Regardless of the mechanism, research on snake venoms has given us valuable therapeutic drugs. Drugs like Capoten, Aggrastat, and Integrillin are some important drugs that are derived from viper snakes and utilized for treatment of hypertension and myocardial infarction. These drugs basically act by inhibiting platelet aggregation or reducing the propensity of clot formation by interacting with other enzymes involved in clotting pathway.
Venom from scorpions, bees, and sea anemones
Scorpion venom can interact with various ion-channels present on nerve cells and immune cells. However, some of these venoms are extremely specific, mediating their effects only on specific parts of certain immune cells. For example, potassium ion channels that are found on T cells are critical targets for modifying the immune response. T cells are types of cells that play important roles in destroying harmful cells and maintaining the immune system. The authors suggested that the preference of scorpion venoms towards potassium channels should be investigated as a strategy to modulate activity by T) cells.
Some scorpion venoms can also bring about the release of different types of immune cells. Dendritic cells are required for presenting antigens to T cells, an event that is critical to activate the T cells. The investigators hinted that venoms capable of inducing the molecule IL-12, which is required for dendritic cell maturation, could be used in dendritic cell-based vaccines.
Venom from bees have a very high content of the peptide melittin and can enhance the maturation of dendritic cells and induce the stimulation of T cells. Interestingly, a large majority of current immunotherapeutic drugs actually act by ramping-up T cell activity or allowing the presentation of antigens from dendritic cells.
Shk peptide released by sea anemones is actually a selective immunosuppressive agent. Interestingly, a sea-anemone-derived peptide called Dalazatide has shown promise in a phase-1 clinical trial against psoriasis – an autoimmune disorder affecting the skin.

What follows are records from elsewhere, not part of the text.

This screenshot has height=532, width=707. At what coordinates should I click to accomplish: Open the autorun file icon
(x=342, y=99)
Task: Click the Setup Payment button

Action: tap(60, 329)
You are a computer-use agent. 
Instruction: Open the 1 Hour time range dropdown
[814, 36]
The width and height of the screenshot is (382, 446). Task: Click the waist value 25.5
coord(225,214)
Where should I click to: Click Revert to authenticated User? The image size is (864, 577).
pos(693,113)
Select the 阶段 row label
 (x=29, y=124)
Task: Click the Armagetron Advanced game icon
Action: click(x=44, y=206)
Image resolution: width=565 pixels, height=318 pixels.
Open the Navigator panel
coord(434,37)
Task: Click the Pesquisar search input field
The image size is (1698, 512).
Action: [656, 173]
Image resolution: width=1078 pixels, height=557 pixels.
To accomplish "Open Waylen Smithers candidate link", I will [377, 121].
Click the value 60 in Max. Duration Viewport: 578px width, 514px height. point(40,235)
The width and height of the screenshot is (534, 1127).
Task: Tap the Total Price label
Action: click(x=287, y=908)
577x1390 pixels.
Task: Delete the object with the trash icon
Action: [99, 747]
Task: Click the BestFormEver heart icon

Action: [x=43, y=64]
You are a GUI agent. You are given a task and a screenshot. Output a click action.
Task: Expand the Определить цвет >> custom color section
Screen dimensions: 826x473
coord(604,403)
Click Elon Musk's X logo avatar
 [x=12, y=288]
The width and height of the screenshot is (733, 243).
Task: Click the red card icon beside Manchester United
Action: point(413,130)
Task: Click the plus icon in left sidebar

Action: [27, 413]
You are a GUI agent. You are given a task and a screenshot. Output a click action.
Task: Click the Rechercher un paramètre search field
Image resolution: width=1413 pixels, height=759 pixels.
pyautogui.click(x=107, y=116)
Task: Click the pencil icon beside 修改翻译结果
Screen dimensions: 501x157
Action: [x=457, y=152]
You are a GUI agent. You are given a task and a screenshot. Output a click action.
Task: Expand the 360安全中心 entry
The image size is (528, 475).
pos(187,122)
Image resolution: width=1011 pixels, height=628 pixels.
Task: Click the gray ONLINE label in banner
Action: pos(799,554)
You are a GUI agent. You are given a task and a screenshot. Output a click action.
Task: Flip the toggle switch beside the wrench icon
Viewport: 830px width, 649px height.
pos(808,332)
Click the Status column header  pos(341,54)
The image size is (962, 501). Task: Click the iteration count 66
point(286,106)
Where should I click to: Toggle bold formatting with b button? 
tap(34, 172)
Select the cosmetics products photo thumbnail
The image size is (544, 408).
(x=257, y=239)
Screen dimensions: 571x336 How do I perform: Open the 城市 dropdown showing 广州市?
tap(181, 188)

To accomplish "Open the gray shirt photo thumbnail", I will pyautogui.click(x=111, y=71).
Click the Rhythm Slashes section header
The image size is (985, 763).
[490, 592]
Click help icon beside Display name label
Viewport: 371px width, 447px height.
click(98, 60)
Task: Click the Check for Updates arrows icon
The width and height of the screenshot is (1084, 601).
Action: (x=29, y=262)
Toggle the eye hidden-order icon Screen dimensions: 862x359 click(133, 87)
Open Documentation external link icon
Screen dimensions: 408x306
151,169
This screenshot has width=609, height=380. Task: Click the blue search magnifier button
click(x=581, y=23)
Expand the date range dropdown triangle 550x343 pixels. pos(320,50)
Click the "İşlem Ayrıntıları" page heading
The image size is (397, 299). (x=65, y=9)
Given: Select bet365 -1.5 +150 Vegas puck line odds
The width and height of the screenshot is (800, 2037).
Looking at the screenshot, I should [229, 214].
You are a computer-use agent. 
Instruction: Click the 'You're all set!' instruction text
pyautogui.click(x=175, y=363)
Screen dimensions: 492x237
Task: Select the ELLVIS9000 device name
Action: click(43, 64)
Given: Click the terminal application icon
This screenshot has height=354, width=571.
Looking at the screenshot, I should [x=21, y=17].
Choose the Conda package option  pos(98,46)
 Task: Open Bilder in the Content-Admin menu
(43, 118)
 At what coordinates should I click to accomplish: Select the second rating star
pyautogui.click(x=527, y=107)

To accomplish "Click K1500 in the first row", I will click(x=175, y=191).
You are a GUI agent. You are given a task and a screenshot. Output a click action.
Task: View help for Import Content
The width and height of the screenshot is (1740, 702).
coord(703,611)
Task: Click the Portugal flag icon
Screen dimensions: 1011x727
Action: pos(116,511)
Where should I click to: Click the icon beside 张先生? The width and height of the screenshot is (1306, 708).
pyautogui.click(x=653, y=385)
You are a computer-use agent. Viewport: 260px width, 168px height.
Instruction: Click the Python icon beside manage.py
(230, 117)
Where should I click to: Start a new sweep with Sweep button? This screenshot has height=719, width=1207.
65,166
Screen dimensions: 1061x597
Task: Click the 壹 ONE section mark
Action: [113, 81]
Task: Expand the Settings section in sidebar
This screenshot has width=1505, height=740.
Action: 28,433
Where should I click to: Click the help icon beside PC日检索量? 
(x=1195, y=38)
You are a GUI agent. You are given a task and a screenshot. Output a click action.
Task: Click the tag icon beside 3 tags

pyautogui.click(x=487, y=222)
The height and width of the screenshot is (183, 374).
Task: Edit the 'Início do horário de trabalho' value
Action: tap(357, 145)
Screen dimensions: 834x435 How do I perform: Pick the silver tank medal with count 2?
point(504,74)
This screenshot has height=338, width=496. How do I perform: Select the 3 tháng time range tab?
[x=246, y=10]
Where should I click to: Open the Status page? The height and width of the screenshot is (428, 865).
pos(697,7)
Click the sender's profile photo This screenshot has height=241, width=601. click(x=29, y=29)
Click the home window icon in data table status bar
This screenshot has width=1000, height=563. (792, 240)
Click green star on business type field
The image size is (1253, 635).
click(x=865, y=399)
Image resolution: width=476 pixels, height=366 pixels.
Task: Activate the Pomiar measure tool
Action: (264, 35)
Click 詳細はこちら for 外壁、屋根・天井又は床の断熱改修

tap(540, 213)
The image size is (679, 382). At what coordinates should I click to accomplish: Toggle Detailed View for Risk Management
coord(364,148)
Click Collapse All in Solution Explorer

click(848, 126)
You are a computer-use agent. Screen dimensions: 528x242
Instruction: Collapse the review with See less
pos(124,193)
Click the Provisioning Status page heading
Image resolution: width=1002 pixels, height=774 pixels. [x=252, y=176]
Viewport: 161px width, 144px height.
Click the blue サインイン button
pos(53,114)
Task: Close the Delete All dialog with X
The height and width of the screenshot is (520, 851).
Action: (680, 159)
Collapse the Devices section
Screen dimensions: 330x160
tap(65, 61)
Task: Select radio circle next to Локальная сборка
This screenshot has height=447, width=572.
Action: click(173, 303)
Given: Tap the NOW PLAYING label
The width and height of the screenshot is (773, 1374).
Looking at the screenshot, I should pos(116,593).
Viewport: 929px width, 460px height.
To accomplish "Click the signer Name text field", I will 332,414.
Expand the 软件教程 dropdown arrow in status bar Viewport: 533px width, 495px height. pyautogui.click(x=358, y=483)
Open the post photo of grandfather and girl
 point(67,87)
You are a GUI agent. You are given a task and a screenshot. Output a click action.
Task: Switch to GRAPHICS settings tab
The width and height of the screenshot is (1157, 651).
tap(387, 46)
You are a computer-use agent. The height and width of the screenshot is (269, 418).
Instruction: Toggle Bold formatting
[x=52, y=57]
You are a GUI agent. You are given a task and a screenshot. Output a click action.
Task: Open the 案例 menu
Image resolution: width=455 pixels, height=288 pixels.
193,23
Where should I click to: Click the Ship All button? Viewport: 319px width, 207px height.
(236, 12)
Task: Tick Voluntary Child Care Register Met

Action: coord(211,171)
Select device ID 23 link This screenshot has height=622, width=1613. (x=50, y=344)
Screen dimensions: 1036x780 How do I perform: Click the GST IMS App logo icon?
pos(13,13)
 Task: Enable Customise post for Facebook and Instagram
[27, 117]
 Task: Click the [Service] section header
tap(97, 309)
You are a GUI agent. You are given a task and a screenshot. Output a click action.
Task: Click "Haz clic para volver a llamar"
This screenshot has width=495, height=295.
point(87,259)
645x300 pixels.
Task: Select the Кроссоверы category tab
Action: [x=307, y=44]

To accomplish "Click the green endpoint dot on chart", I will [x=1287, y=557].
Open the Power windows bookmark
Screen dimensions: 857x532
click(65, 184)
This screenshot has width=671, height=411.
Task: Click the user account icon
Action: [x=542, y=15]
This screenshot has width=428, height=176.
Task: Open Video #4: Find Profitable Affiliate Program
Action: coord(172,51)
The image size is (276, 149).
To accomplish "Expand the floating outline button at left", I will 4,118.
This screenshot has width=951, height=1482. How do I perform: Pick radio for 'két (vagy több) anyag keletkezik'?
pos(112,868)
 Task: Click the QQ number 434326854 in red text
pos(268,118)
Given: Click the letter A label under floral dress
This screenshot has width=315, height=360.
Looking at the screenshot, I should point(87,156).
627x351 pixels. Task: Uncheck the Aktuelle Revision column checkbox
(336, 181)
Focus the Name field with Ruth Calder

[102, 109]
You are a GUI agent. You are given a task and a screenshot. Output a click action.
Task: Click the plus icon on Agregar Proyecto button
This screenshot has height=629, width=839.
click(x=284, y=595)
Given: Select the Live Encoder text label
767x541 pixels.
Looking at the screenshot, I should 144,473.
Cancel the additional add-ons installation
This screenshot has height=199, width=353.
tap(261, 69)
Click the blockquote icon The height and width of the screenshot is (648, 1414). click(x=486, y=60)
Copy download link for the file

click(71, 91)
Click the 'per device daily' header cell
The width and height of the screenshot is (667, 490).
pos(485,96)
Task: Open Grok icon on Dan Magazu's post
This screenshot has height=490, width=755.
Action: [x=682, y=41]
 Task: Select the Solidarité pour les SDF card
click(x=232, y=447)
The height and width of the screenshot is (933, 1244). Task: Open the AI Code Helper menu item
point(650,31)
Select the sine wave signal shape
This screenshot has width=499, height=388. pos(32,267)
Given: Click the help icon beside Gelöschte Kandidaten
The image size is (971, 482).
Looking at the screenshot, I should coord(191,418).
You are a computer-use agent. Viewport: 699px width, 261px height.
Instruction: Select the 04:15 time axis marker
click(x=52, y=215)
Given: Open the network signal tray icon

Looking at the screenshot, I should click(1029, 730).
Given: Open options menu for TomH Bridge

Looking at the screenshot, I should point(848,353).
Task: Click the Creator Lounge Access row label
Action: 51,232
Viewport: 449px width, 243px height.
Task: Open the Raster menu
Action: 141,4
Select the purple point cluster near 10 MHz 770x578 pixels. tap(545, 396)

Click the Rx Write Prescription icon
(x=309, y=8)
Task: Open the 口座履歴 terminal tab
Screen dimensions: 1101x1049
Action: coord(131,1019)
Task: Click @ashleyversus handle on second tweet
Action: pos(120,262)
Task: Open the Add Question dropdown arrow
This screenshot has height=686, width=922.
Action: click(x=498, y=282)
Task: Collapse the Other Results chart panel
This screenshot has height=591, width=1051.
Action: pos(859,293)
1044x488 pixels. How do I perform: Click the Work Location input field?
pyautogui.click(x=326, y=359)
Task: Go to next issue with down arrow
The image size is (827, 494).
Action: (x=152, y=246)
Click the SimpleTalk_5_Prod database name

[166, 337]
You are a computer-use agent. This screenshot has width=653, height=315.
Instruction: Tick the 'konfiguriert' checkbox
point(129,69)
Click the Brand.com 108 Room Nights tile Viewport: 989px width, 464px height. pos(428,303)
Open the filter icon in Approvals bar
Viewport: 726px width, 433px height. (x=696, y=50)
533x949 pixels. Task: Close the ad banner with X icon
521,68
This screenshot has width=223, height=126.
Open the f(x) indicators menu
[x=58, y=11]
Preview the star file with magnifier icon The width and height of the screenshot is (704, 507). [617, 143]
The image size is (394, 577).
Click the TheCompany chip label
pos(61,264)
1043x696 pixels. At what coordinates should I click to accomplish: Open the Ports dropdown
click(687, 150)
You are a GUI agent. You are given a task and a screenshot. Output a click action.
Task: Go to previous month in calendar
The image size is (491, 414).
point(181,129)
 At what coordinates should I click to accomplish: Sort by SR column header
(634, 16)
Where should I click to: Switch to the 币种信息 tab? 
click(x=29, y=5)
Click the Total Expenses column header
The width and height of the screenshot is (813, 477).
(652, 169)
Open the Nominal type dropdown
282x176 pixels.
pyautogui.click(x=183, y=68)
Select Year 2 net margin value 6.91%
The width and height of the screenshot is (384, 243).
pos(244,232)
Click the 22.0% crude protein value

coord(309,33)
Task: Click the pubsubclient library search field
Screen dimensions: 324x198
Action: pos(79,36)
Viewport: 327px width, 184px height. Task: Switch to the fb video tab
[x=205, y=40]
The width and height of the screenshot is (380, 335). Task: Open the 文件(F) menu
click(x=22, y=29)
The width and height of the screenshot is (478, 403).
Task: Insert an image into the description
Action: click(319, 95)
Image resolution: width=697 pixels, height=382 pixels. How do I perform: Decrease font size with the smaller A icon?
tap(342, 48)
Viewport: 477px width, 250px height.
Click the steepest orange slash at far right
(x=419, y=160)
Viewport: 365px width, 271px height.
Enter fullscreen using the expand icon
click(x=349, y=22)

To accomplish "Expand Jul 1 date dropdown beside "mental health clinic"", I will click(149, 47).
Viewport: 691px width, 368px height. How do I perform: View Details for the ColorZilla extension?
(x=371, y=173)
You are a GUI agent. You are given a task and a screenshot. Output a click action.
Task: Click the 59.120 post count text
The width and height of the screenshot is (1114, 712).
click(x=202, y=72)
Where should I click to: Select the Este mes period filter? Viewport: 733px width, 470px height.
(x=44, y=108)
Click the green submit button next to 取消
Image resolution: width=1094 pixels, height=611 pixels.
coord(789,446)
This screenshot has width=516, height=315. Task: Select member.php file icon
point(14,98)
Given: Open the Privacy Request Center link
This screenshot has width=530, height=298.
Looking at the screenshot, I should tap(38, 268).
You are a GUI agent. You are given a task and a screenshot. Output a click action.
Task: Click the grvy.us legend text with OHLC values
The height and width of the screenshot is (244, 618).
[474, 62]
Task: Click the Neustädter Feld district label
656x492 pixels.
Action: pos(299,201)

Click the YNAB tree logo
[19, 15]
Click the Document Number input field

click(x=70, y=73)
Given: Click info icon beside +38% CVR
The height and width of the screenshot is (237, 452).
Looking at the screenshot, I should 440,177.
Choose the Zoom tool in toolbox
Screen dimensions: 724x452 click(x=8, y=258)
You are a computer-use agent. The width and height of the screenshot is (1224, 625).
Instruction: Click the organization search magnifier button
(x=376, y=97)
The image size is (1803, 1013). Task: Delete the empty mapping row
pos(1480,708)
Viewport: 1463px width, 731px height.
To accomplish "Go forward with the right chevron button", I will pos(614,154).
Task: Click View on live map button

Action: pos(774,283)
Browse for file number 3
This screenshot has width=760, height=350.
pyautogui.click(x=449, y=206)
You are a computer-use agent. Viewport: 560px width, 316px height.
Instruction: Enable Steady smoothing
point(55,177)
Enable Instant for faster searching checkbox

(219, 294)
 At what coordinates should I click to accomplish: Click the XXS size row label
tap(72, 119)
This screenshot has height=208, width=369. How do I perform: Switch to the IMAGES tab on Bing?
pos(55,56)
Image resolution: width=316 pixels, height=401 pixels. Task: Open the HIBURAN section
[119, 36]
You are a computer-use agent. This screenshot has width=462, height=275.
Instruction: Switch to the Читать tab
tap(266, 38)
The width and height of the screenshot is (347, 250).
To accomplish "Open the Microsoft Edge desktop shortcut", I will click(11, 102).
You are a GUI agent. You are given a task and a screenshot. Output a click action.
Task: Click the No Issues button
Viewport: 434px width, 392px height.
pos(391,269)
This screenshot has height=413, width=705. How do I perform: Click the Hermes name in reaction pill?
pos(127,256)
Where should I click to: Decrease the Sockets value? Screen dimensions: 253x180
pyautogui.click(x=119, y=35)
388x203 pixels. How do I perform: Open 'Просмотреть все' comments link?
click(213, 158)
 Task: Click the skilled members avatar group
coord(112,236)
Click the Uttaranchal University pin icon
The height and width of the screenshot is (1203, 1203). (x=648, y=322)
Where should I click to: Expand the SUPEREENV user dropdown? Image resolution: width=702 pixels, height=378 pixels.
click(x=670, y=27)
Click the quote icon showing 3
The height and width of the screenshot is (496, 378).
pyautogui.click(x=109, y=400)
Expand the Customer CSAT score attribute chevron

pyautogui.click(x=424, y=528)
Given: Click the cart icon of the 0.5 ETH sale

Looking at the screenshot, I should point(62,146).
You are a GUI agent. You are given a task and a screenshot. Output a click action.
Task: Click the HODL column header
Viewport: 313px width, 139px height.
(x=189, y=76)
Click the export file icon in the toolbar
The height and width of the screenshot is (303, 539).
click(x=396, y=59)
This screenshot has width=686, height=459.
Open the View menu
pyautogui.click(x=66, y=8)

Examples of other venom-derived drugs include Angiomax (Bivalirudin, from Leech, used as anti-coagulant), Prialt (Ziconotide, from cone snail, used for the treatment of neuropathic pain) and Bydureon (Exenatide, from Gila monster lizard, used for managing type 2 diabetes).
Given such toxicity of animal venoms, extensive research focusing on the desired efficacy and tolerability would be required to develop them as potential therapeutic agents.
Written by Vinayak Khattar, Ph.D., M.B.A.
Reference: Jimenez R, Ikonomopoulou MP, Lopez JA, Miles JJ. Immune drug discovery from venoms. Toxicon 141 (2018) 18-24.